Miniatures line and rules system for tabletop miniatures wargaming

System 7 Napoleonics is a miniatures line and rules system for tabletop miniatures wargaming published by Game Designers' Workshop in 1978.

==Contents==
System 7 Napoleonics is used for miniatures wargaming, and features double-sided die-cut cardboard counters that are used instead of metal miniature figures.

==Reception==
In the June 1979 edition of Dragon (Issue #26), Tim Kask pointed out the value of these counters for newcomers to miniatures wargaming, calling System 7 Napoleonics "the most significant release in recent wargaming history [...] potentially hobby shaking and revolutionary." Kask concluded "System 7 is colorful, inepxpensive, accurate and possess the 'feel' of the period; what more can I say, except that you ought to run right out and buy it."
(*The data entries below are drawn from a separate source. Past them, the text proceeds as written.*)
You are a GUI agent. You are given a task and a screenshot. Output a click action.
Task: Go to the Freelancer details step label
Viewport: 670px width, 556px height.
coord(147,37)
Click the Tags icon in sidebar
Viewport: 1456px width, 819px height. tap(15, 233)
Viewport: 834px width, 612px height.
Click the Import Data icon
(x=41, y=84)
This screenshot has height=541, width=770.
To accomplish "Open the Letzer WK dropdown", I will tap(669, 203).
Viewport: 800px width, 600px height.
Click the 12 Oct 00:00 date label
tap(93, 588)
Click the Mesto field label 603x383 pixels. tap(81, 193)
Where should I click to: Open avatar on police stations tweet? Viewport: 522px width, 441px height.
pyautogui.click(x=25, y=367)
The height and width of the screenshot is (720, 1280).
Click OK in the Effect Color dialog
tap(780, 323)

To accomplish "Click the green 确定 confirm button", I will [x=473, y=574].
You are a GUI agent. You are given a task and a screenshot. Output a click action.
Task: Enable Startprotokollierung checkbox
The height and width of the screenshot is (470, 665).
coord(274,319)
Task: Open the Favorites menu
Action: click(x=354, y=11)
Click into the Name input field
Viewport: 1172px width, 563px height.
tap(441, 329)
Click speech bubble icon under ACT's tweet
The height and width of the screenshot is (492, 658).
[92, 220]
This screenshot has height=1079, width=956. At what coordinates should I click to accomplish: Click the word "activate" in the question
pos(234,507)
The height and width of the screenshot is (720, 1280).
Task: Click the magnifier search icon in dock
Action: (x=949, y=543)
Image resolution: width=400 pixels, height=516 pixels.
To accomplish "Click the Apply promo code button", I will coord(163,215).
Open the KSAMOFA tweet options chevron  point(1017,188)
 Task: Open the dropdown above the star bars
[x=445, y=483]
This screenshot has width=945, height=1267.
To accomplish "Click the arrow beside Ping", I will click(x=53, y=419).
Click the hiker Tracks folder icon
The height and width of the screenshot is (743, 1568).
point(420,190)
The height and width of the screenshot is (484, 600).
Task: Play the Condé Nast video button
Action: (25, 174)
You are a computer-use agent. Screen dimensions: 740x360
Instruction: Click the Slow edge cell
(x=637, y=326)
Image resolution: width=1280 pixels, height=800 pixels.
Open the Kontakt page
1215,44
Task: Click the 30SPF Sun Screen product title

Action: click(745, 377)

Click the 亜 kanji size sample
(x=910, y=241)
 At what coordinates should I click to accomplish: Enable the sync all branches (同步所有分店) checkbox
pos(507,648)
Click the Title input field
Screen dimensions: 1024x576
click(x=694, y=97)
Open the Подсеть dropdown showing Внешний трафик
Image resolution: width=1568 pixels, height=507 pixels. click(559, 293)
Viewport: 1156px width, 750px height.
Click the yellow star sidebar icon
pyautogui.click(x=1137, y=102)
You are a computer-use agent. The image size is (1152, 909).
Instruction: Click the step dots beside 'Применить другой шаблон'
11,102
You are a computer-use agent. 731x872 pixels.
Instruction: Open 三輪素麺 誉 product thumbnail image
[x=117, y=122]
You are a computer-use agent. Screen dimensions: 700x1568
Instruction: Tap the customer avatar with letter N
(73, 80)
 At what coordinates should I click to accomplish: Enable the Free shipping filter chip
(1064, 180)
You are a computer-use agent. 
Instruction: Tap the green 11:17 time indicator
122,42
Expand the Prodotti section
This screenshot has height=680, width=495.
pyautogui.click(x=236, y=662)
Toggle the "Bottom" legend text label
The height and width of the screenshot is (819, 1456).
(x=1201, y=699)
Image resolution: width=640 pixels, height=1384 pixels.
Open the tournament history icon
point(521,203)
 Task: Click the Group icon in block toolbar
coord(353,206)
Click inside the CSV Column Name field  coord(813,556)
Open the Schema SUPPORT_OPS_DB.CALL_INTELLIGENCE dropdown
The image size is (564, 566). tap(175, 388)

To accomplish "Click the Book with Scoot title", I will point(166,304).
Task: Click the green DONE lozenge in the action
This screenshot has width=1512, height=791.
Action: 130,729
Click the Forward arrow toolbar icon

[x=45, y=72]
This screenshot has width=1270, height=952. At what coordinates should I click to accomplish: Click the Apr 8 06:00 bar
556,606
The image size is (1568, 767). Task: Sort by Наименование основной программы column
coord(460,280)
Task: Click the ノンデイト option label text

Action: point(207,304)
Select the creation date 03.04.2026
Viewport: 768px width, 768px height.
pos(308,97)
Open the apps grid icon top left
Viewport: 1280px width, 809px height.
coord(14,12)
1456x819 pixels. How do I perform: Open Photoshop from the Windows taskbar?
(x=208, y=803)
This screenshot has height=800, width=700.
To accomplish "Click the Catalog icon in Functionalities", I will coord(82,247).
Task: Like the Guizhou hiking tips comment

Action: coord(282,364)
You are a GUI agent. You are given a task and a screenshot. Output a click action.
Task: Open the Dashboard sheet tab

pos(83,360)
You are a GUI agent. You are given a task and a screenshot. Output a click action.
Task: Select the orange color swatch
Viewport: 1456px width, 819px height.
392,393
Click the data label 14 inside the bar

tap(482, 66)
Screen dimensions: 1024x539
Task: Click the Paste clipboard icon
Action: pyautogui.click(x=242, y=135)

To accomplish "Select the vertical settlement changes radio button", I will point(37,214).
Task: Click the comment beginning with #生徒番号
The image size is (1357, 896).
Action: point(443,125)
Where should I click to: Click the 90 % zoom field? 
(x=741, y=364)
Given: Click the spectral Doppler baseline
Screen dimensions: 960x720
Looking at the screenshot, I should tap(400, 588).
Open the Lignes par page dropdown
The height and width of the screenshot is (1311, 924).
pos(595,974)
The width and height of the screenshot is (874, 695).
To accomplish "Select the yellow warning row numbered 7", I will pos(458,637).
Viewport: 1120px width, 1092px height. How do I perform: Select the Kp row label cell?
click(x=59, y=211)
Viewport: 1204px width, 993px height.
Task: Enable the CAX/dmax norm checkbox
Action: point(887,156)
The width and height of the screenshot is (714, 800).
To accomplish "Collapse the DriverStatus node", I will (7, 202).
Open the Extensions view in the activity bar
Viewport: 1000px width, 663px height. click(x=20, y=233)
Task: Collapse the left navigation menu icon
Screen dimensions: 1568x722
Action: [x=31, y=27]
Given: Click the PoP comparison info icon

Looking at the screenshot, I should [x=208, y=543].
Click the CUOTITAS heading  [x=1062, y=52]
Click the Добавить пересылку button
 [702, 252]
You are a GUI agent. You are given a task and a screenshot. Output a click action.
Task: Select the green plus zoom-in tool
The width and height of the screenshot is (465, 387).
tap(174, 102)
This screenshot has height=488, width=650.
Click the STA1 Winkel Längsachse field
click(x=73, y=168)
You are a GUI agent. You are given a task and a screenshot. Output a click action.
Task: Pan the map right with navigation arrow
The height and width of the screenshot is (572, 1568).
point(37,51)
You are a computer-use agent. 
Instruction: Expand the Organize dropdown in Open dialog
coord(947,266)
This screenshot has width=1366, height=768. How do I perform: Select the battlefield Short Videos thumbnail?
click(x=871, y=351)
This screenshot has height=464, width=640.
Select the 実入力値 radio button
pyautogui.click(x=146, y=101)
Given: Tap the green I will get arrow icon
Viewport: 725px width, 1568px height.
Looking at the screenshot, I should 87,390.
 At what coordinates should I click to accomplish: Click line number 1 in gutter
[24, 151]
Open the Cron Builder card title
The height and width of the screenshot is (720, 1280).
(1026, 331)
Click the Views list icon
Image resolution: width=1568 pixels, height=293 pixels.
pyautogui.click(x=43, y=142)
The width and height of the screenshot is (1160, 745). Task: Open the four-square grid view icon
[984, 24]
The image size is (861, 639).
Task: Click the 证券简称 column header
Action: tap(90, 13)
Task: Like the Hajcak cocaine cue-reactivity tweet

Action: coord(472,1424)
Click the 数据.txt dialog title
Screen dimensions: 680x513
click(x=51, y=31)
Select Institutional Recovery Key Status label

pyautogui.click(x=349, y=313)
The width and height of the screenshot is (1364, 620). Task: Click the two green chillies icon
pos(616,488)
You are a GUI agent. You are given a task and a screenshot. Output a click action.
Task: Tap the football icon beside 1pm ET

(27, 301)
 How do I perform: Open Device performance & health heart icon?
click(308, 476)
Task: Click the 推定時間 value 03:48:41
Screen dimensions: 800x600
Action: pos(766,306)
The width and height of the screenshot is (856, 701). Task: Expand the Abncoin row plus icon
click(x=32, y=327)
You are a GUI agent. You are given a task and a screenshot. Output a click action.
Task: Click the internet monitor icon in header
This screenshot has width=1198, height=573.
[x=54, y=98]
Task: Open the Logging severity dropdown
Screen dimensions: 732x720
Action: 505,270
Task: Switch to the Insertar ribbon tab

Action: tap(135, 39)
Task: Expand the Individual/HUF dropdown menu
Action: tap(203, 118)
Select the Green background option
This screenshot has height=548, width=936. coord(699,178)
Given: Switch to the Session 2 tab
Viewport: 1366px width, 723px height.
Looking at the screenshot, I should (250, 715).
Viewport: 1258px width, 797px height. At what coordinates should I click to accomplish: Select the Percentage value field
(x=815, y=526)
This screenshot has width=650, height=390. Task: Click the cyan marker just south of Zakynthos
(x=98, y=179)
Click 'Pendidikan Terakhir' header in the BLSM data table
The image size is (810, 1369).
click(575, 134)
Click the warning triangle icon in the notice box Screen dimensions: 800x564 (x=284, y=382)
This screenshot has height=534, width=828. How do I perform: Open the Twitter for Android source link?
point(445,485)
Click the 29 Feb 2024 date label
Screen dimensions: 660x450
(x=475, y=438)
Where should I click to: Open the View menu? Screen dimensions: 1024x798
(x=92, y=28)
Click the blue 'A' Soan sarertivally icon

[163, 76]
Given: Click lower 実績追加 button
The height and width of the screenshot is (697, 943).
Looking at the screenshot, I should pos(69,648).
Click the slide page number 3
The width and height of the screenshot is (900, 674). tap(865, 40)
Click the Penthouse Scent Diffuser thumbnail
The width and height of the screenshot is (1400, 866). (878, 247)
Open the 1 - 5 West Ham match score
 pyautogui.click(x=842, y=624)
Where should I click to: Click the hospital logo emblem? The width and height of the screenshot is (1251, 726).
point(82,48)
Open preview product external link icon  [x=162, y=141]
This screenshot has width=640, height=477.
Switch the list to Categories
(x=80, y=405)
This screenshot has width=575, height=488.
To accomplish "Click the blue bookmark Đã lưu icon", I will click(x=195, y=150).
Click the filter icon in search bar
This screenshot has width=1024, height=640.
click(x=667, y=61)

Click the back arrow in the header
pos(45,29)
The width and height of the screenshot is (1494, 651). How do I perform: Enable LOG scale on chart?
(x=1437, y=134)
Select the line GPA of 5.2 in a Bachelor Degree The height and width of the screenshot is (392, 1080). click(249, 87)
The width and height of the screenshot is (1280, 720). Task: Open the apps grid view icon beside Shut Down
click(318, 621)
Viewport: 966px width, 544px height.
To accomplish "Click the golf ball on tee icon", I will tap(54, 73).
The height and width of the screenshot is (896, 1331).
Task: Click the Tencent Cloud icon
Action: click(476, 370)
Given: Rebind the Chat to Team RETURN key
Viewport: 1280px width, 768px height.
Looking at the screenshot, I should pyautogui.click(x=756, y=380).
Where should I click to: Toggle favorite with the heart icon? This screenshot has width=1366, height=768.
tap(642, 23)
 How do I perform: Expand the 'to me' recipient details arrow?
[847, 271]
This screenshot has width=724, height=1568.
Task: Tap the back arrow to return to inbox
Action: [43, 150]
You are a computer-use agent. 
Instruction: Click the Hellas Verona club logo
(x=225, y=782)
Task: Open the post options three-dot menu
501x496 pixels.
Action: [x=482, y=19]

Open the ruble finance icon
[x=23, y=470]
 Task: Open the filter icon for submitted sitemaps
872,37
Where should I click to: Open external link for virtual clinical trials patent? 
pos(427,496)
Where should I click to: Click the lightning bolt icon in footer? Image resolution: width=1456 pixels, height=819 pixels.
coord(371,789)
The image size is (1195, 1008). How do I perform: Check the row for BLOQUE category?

In the same issue of Dragon, Bill Fawcett admitted that $8 worth of cardboard counters "lack the aesthetic beauty of multitudes of minutely painted 25 mm or 15 mm figures" but pointed out that an equivalent number of unpainted metal miniatures "would probably cost nearly $1000." The counters weren't without issues — Fawcett pointed out that keeping hundreds of counters organized would require some work, and the small counters were "hard to handle." Fawcett also felt that some historical units were not as versatile or as powerful as their historical units due to the System 7 rules. "These are basically 'fast' rules that sacrifice some detail for playability." But Fawcett liked the rulebook, which he found "surprisingly understandable", although he disagreed with the rule that kept a turn to one hour in length, calling it "the worst flaw in the system [...] This is best ignored." He concluded with a strong recommendation, saying, "System 7 Napoleonics is versatile, inexpensive, and enjoyable. Definitely a good investment for a Napoleonic gamer or for those interested in becoming one."

==Awards==
System 7 Napoleonics won the H.G. Wells award for Best Historical Figure Series and Best Miniatures Rules of 1979.